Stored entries
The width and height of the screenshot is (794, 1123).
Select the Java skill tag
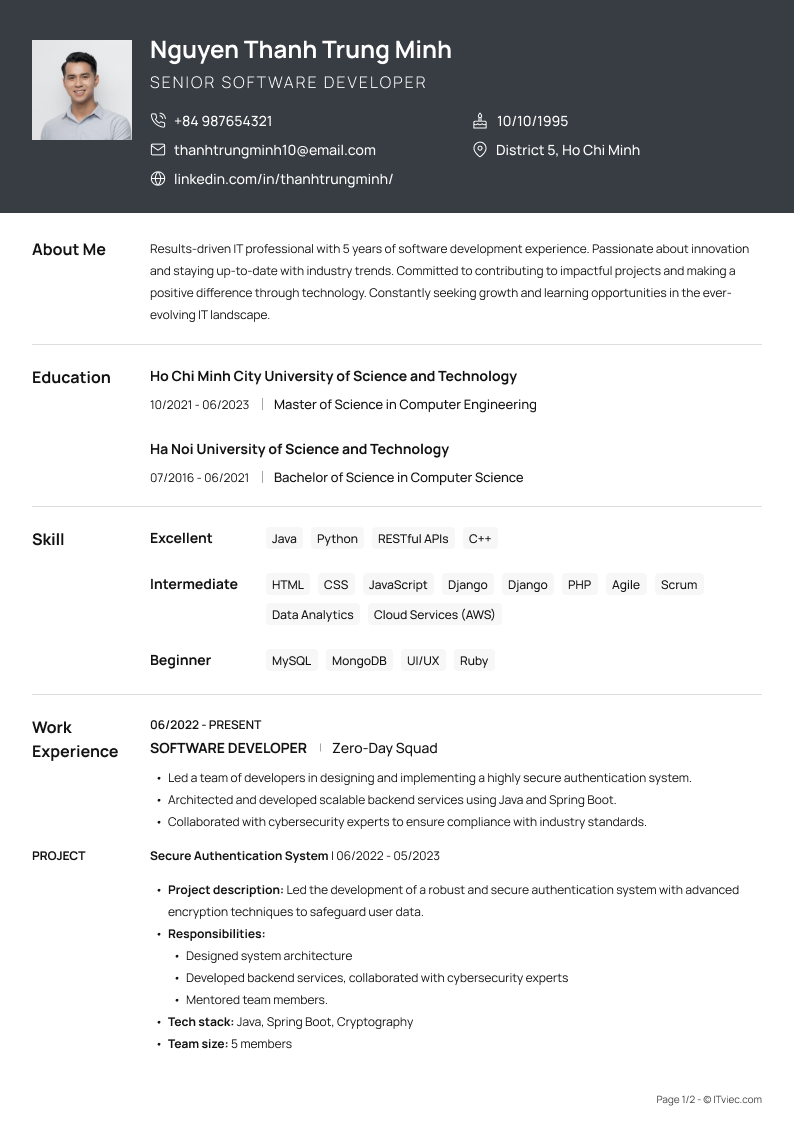(284, 539)
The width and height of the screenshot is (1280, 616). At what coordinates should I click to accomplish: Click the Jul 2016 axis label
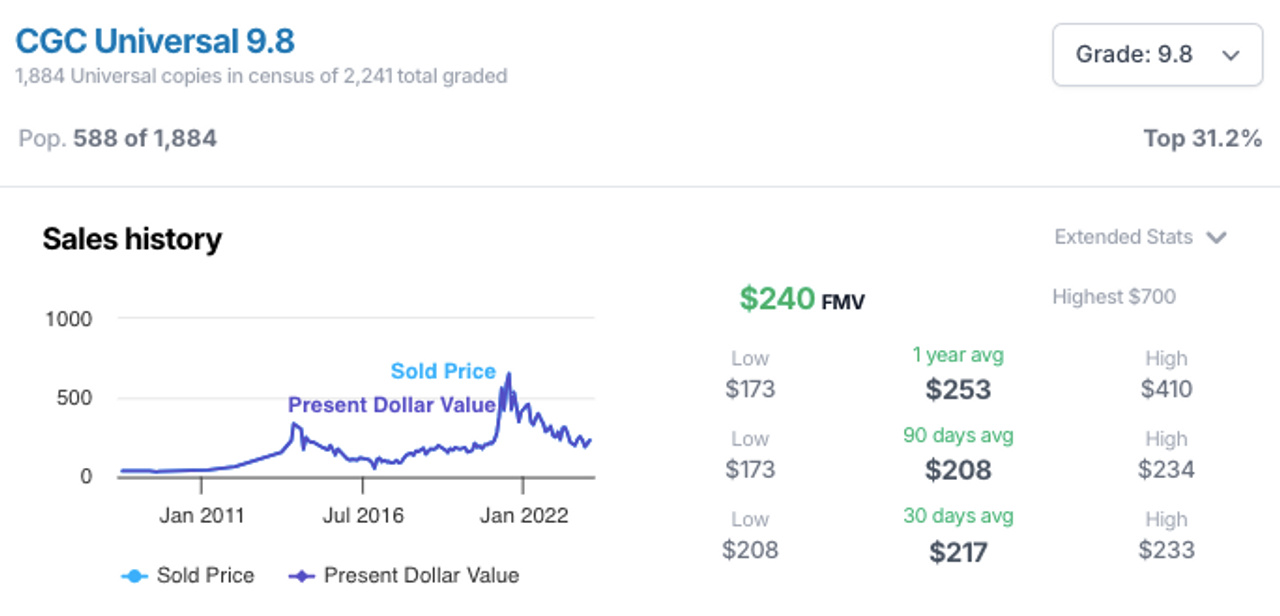pos(363,515)
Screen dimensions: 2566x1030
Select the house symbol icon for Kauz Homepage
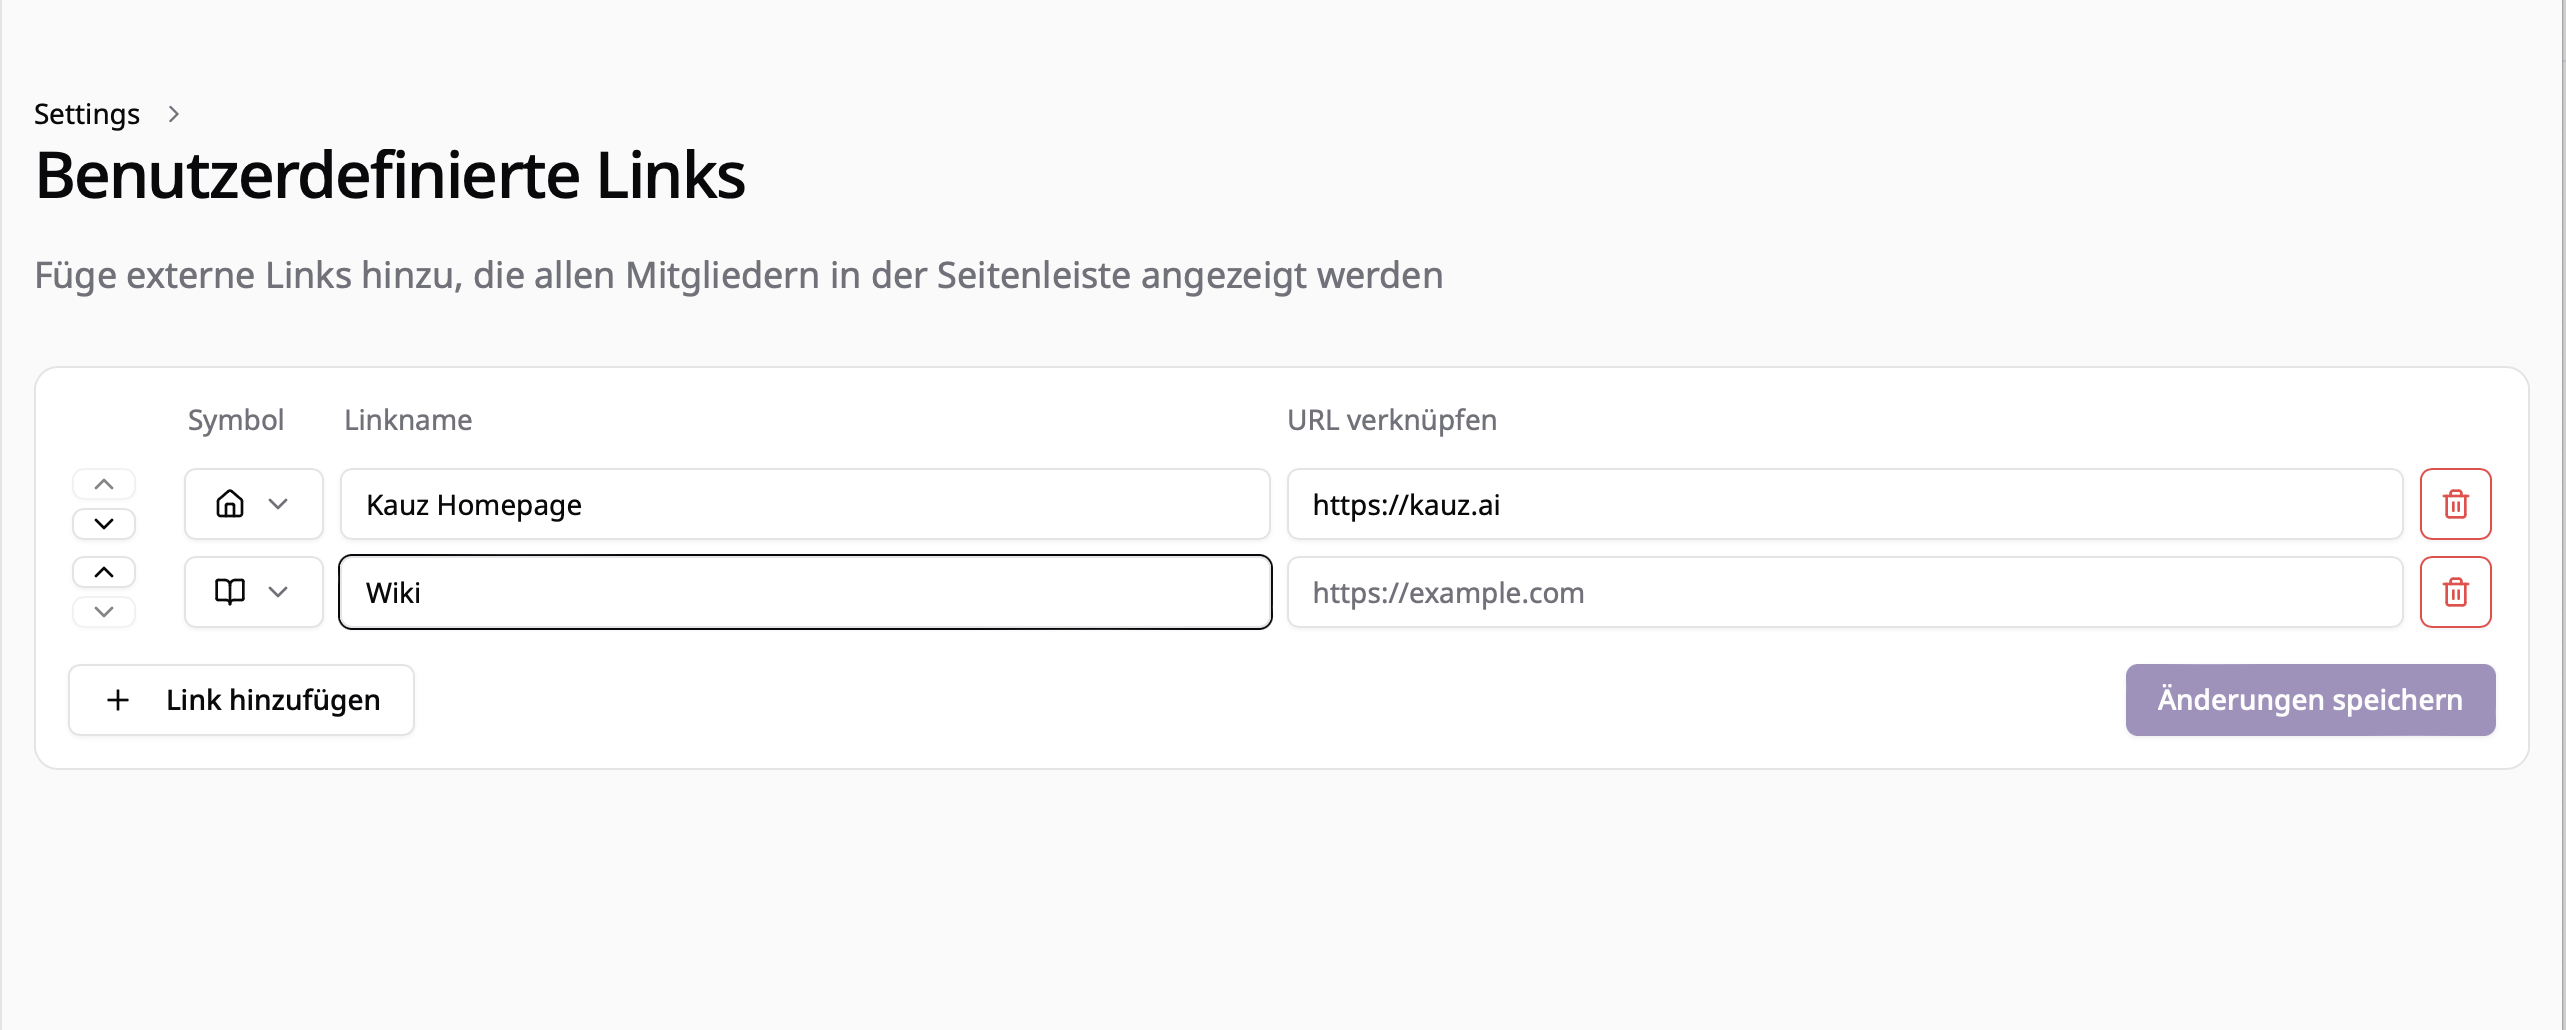click(x=230, y=503)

Set exercise:
Put every line of the material into a JSON list of strings, one string per line, skipping blank lines. Leave the pictures out.

The reply:
[
  "The width and height of the screenshot is (794, 1123).",
  "Select the Java skill tag",
  "(284, 539)",
  "The width and height of the screenshot is (1280, 616). At what coordinates should I click to accomplish: Click the Jul 2016 axis label",
  "pos(363,515)",
  "Screen dimensions: 2566x1030",
  "Select the house symbol icon for Kauz Homepage",
  "click(x=230, y=503)"
]